As Wörle's wealth amasses, he grows more and more bored. The thought that the game and therefore his life is at an end begins to depress him. The idea of continuing anyway makes him physically ill, and he broods long hours in his office, his firm having taken on other partners by then. He realizes that the game is much more than just a passion for him; it is the center of his life, his life itself. Without this passion, he thinks he might as well shoot himself (Russian roulette, of course). Hein seems to describe the process of addiction. As a gambler and a player, Wörle requires increasing challenges to satisfy his addiction.

Wörle relates his passion for billiards to Fiarthes. He compares it somewhat to the shabby passion of one of his last clients in Boppard, a businessman who has revealed his secret collection of women's panties in confidence to Wörle. Like the businessman, who then was too embarrassed to retain Wörle's services, Wörle thinks that everyone has some little thing to hide, and this is the reason he keeps his billiard table in his house in Kampen, on the island of Sylt. He has another house in Northern Italy as well, in the Toscana, but the house in Kampen is off limits to women guests and other friends. He goes there to be by himself and to play billiards and to solve his problems.
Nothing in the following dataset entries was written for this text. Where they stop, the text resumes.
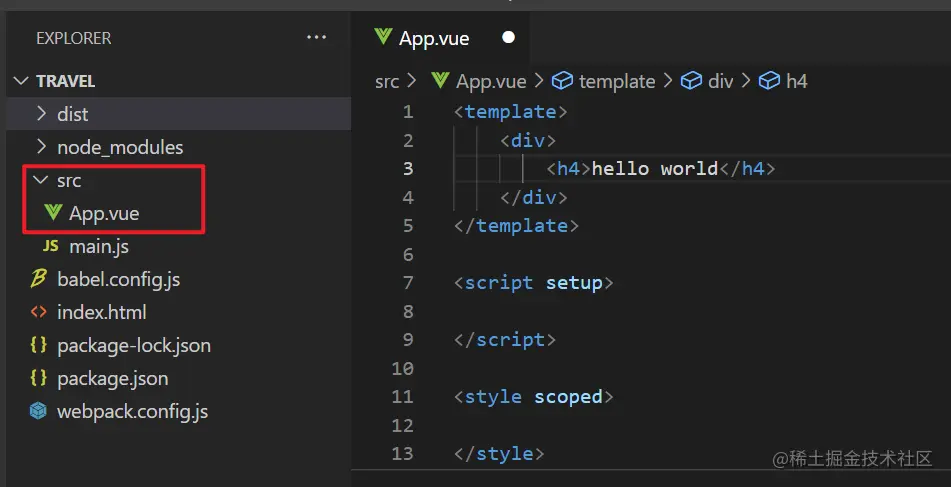Click the Vue icon beside App.vue in tree

point(53,213)
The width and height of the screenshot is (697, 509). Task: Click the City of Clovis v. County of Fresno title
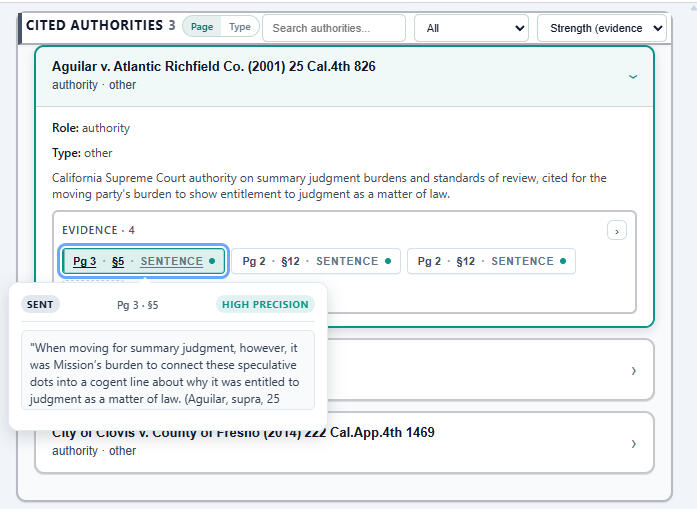(x=243, y=433)
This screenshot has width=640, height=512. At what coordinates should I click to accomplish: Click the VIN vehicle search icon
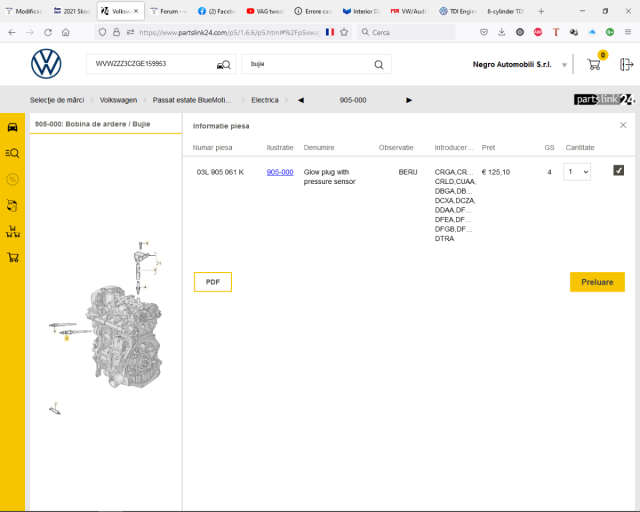pyautogui.click(x=223, y=65)
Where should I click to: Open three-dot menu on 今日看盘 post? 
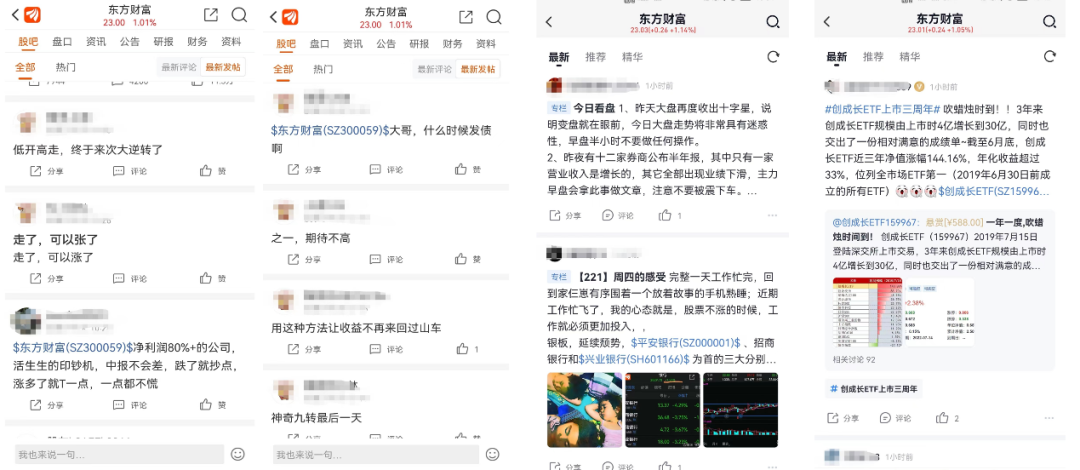(772, 215)
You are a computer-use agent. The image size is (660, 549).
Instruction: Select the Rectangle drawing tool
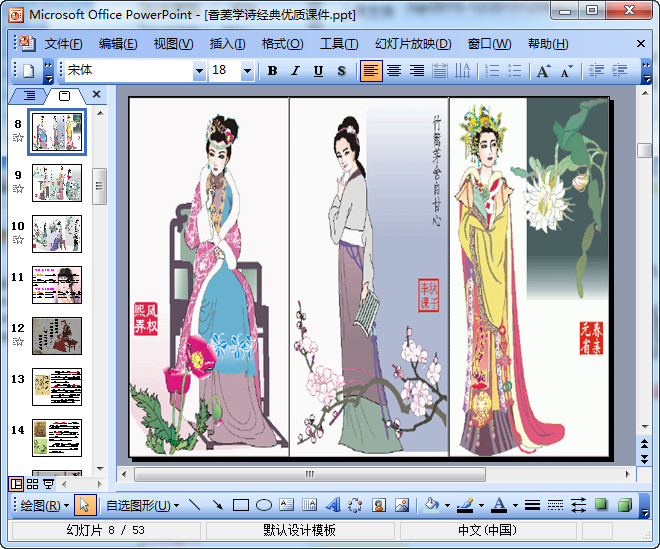coord(241,505)
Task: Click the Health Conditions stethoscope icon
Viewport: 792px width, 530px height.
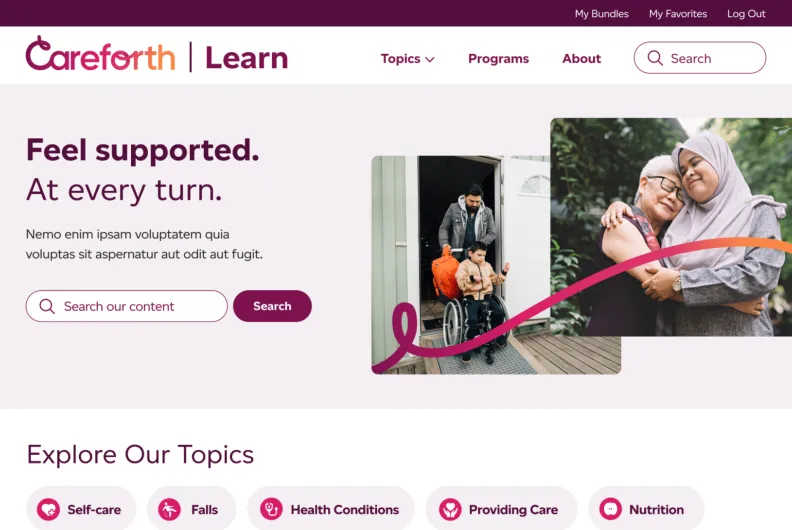Action: pyautogui.click(x=271, y=509)

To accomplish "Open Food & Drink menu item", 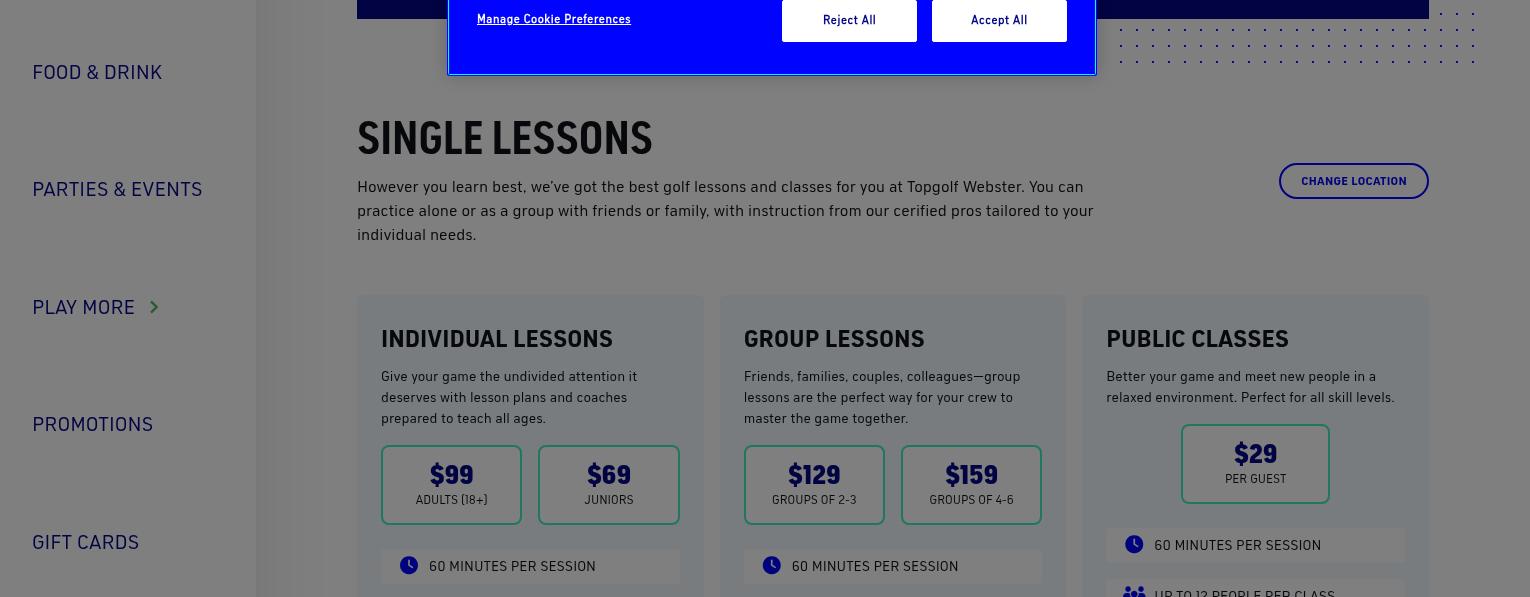I will click(97, 72).
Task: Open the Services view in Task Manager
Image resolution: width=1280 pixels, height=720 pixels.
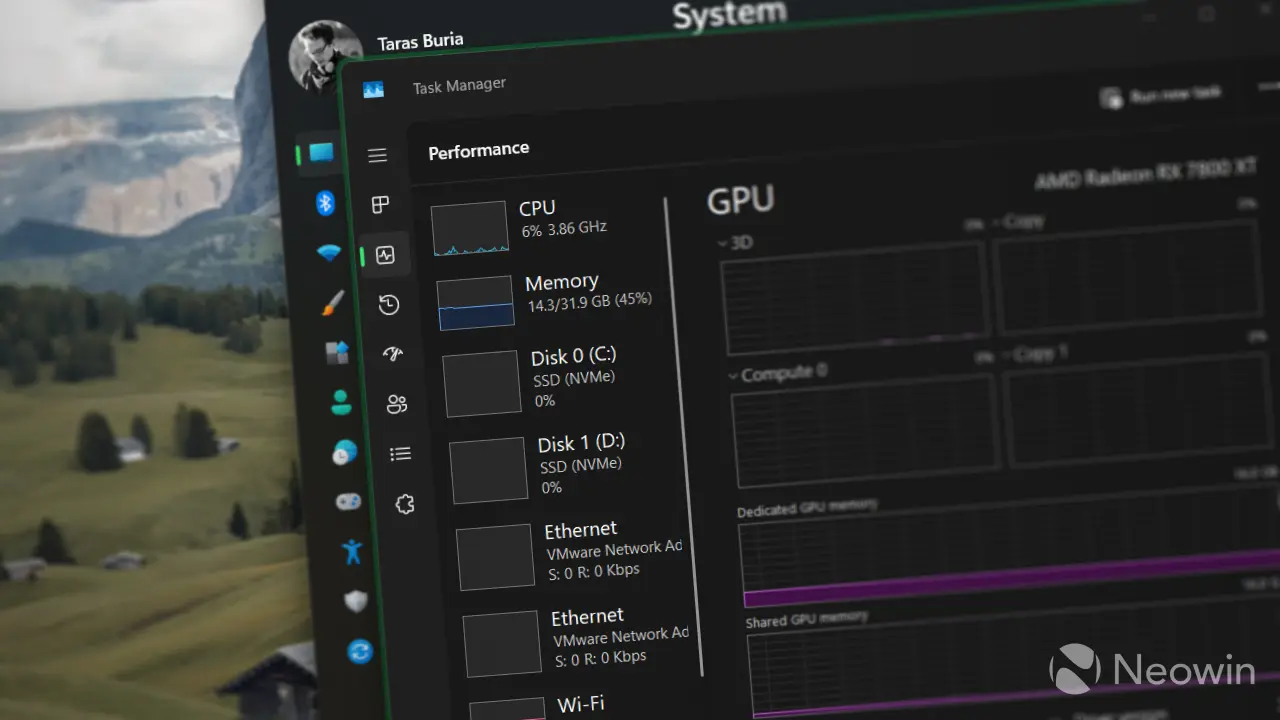Action: tap(404, 503)
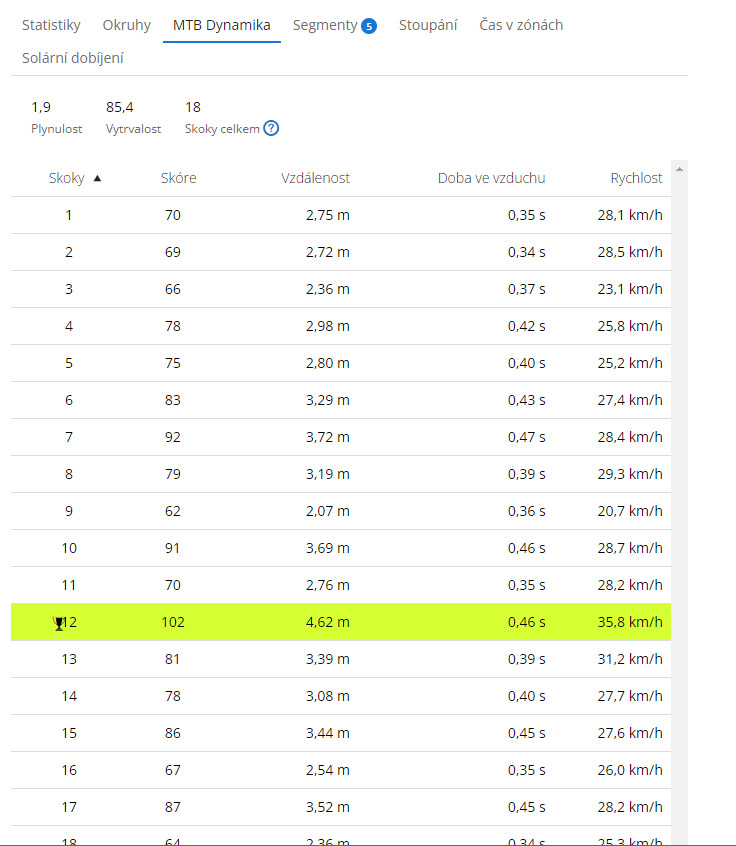This screenshot has width=736, height=846.
Task: Switch to the Solární dobíjení tab
Action: tap(73, 58)
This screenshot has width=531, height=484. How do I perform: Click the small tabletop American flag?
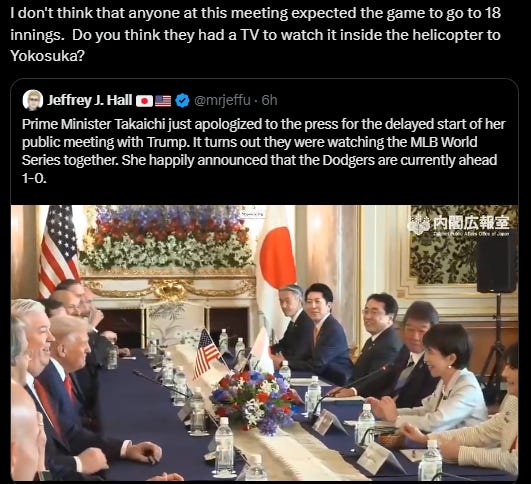206,353
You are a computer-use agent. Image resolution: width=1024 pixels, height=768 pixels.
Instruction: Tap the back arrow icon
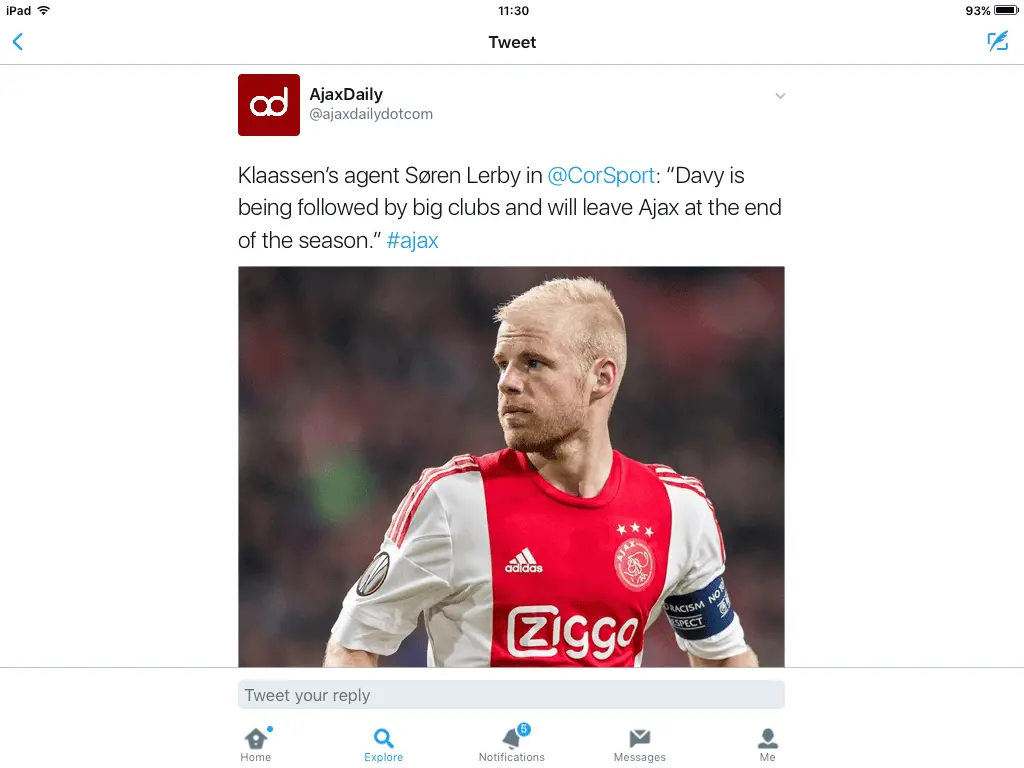tap(18, 42)
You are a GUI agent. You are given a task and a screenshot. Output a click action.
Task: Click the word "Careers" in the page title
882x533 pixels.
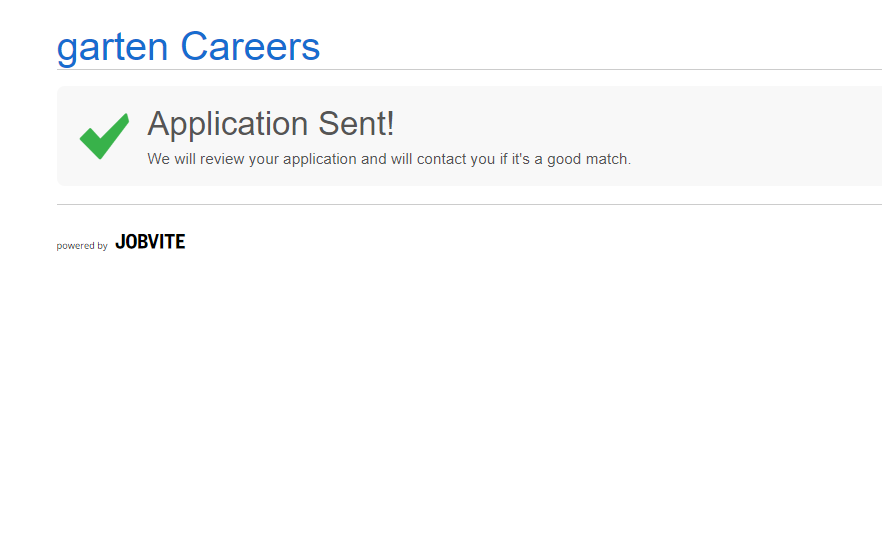point(250,47)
All of Wörle's decisions are made at the billiard table, including how, when, and who (Bagnall) will die. The rest, which Fiarthes views as the actual deed, “is nothing more than the burdensome execution of the plan, the implementation and test run of the game” (NS 94). To Wörle's way of thinking, billiards includes not only the calculation of all the endless variations, the possibilities of striking the ball directly or indirectly, all the spins and possible runs of the ball. Even if you could program a computer with this information, you would be missing the element which is not subject to scientific calculation: the execution of the stroke of the queue on the ball. It is not like chess, where the move itself is only mechanical, he reasons. Not only do you have to plot out the variables and the reaction of your opponent; you must strike the ball correctly, and you can and should do this in such a way as to mislead and deceive you opponent. Wörle asks Fiarthes if he is bored by all this. Wörle is not, as Fiarthes probably thinks, “speaking about billiards, he just wanted to say something about the scene of the crime” (NS 102). As a concept appearing in a novel about the power of language to manipulate reactions, divert attention from the truth, and gain a distinct advantage, the “stroke” on the ball consists of the words chosen carefully to maneuver those who hear them or read them (Fiarthes and Hein's readers) into a position of reluctant collusion.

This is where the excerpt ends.